| INFORMATION SHOWN |
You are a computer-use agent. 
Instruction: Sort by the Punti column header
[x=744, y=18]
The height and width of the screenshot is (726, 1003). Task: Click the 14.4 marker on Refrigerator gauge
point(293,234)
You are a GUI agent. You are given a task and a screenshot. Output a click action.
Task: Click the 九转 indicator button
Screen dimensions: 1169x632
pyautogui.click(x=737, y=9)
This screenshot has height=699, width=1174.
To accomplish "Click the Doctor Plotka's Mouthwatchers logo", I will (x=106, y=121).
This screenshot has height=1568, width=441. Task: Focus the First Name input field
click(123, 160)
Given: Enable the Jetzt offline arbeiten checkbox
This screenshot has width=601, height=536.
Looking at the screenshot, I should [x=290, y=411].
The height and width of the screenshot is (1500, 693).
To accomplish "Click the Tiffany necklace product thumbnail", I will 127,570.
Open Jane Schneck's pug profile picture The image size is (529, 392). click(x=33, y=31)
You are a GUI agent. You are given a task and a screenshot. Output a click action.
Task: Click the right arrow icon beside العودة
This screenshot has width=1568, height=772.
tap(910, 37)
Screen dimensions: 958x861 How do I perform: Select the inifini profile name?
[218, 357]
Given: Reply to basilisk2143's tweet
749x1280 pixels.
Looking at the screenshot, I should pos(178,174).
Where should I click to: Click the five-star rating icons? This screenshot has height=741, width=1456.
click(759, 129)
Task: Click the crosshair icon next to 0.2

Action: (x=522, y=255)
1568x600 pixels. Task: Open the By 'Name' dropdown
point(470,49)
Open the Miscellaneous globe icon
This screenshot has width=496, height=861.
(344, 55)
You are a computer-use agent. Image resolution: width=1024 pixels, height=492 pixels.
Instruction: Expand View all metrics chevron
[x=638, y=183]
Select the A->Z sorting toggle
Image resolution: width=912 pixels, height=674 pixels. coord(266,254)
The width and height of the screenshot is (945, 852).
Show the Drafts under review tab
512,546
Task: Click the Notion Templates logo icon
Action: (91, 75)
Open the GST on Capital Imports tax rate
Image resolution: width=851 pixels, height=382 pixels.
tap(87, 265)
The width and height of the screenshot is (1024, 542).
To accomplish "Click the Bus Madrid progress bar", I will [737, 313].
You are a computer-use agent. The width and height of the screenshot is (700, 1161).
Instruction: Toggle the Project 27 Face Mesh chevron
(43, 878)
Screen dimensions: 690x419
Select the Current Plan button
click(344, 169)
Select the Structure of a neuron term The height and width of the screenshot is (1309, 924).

| WHAT THE EXERCISE ASKS |
Look through the entries and copy every line in which the string "computer" appears.

| ANSWER BOX |
You are a computer-use agent. 
You are a computer-use agent. Image resolution: width=1024 pixels, height=492 pixels.
You are a computer-use agent. The width and height of the screenshot is (700, 1161).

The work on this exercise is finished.